Supplied records below:
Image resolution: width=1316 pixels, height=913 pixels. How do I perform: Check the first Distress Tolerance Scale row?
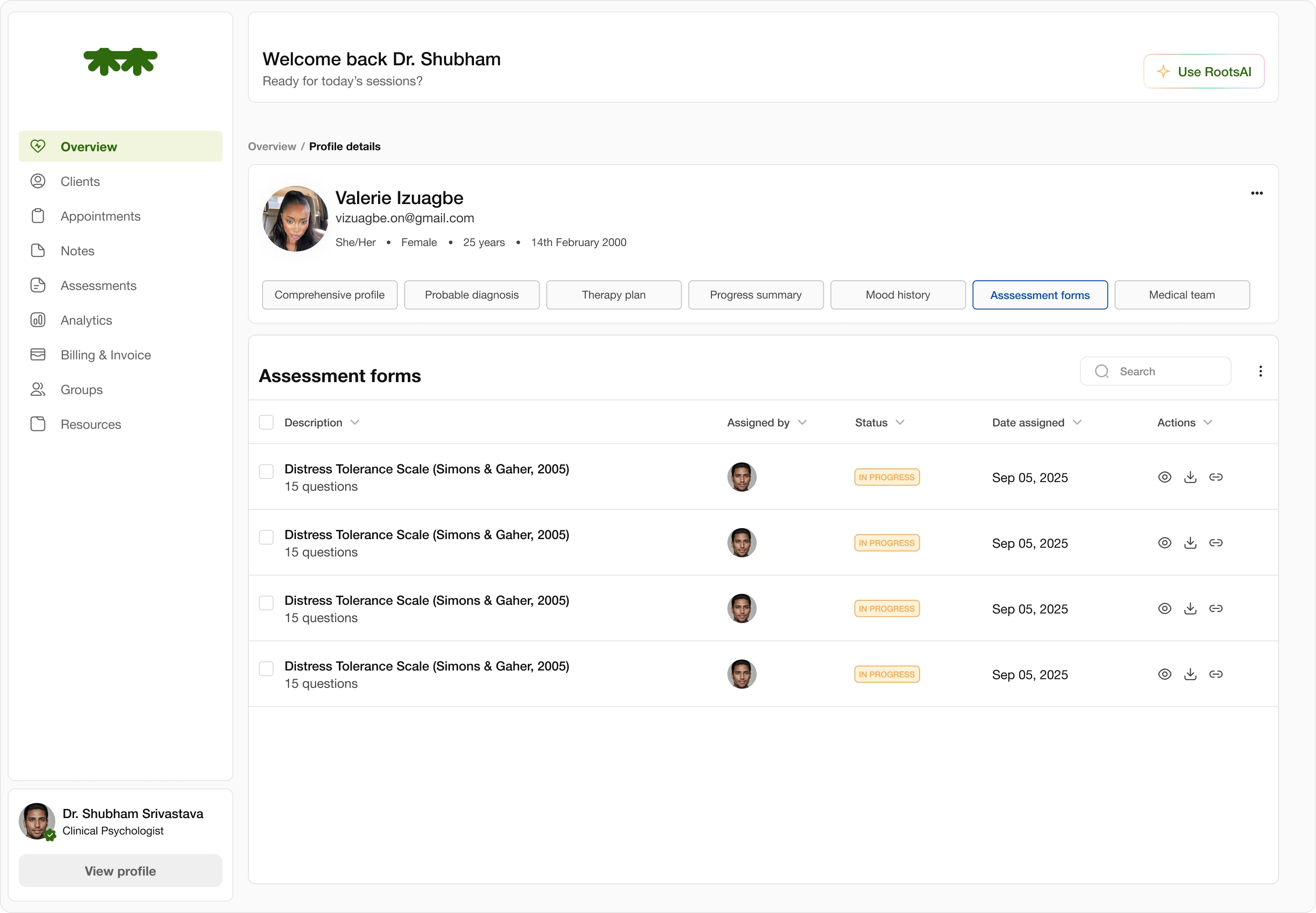click(x=266, y=472)
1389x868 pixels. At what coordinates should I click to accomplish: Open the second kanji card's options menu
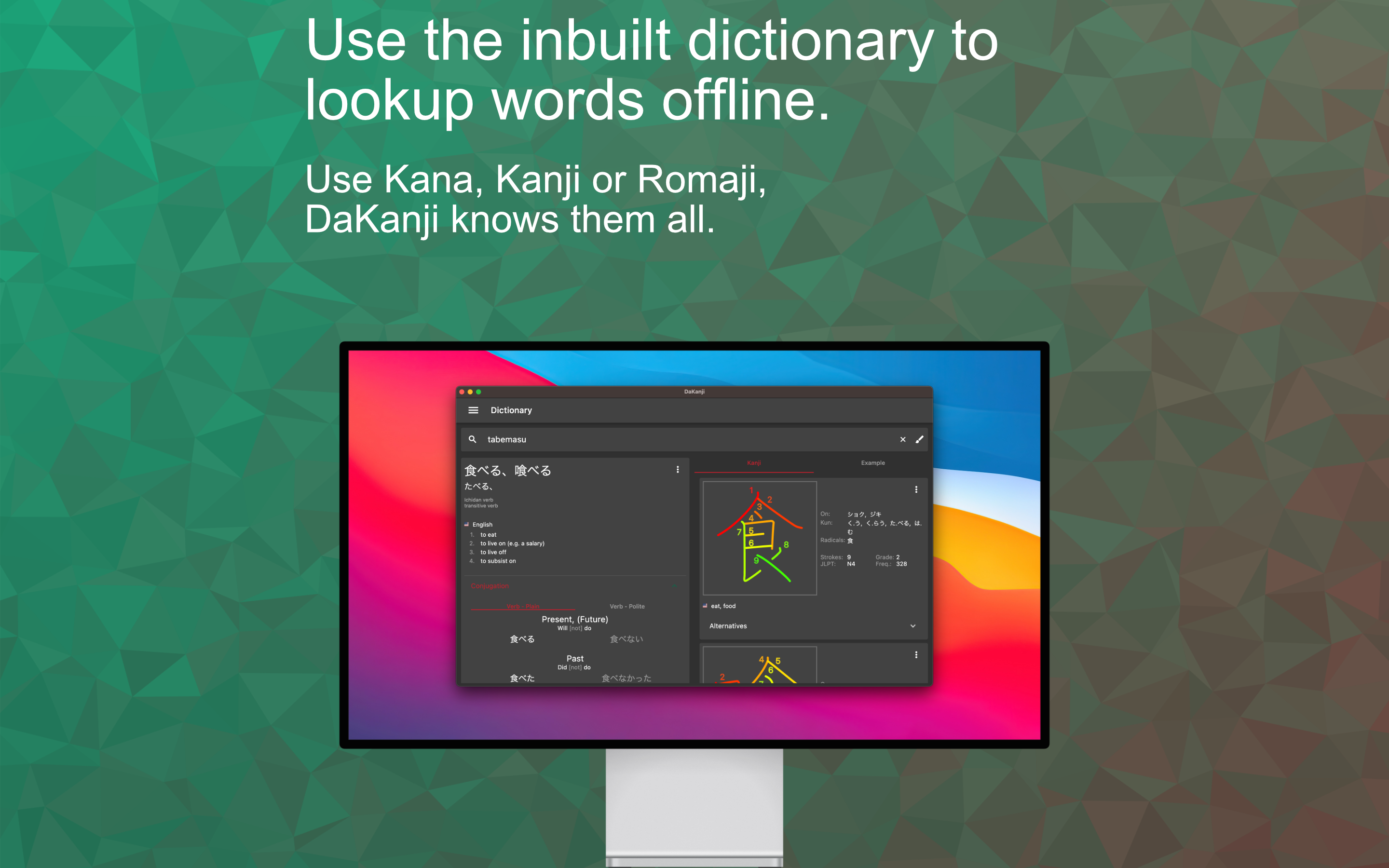916,654
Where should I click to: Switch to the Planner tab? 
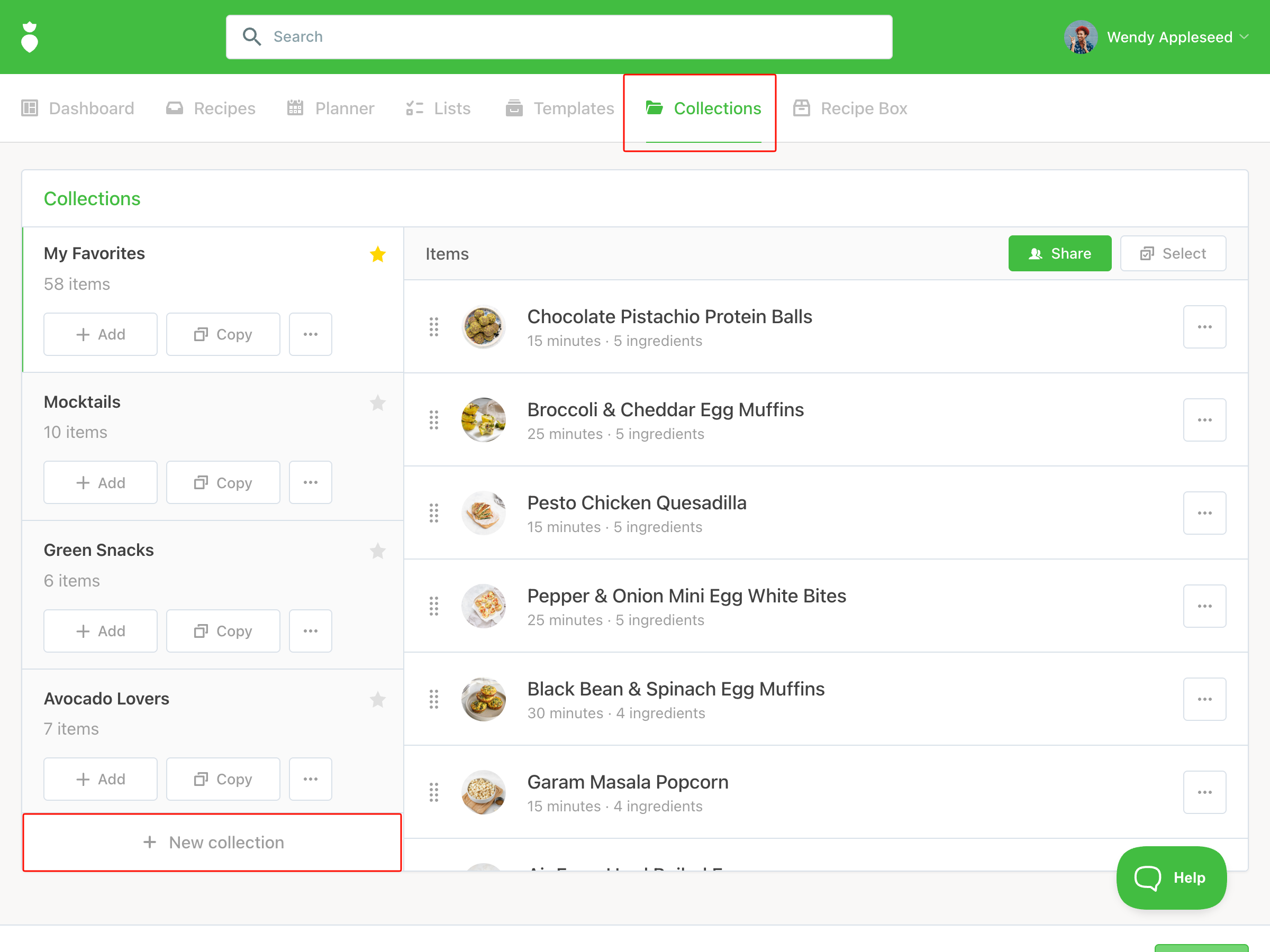pyautogui.click(x=331, y=108)
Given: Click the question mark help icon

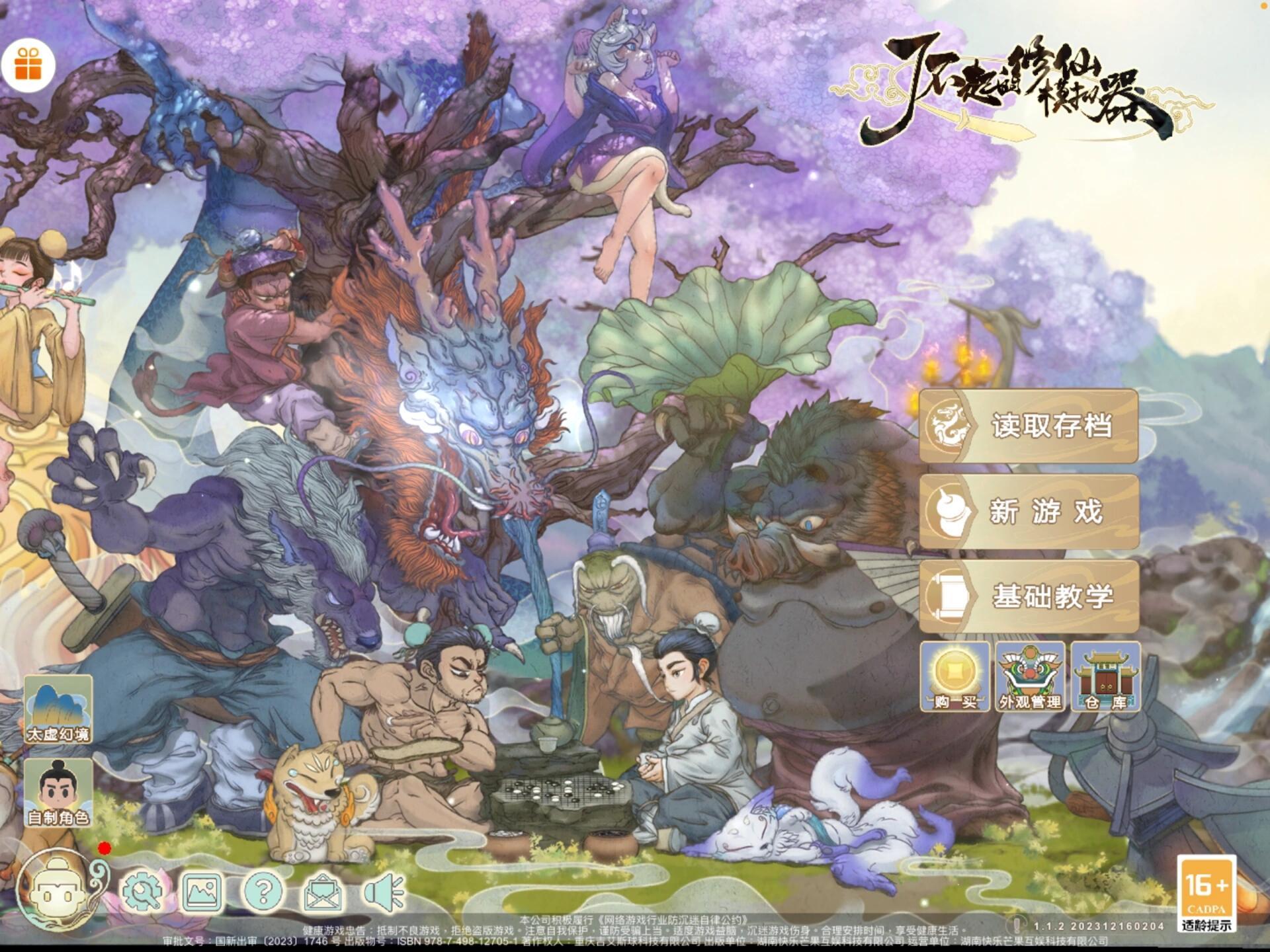Looking at the screenshot, I should pyautogui.click(x=263, y=892).
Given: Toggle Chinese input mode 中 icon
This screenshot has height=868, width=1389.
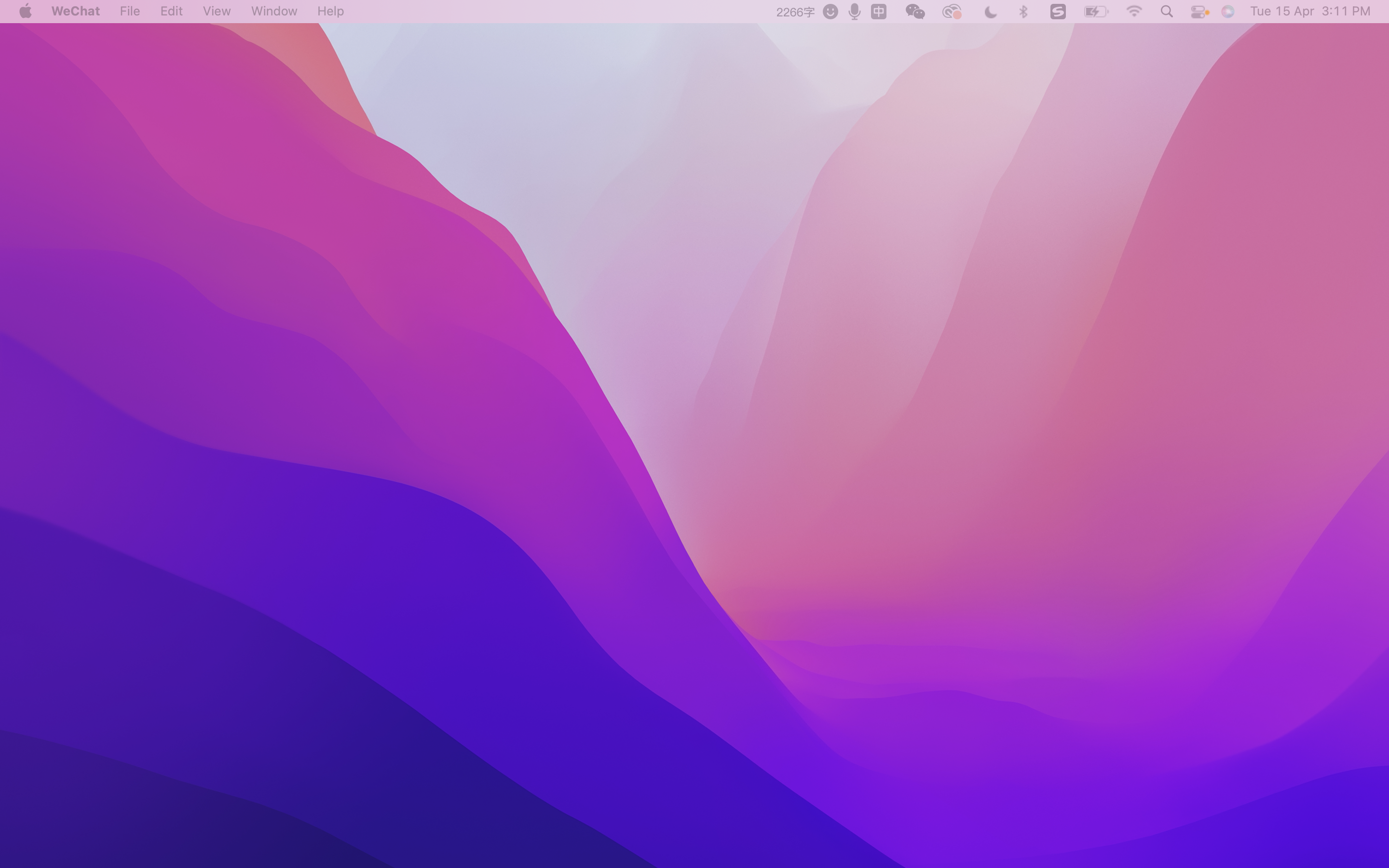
End of Supplied records.
* [Exercise requirements] The reply must match the records exactly, apart from the pictures, which are left out.

* [Final answer]
Image resolution: width=1316 pixels, height=913 pixels. How do I perform: Check the first Distress Tolerance Scale row?
click(x=266, y=472)
1389x868 pixels. At what coordinates should I click to accomplish: Open the second kanji card's options menu
916,654
Where should I click to: Switch to the Planner tab? 
pyautogui.click(x=331, y=108)
Given: Click the question mark help icon

Looking at the screenshot, I should pyautogui.click(x=263, y=892).
Given: Toggle Chinese input mode 中 icon
This screenshot has height=868, width=1389.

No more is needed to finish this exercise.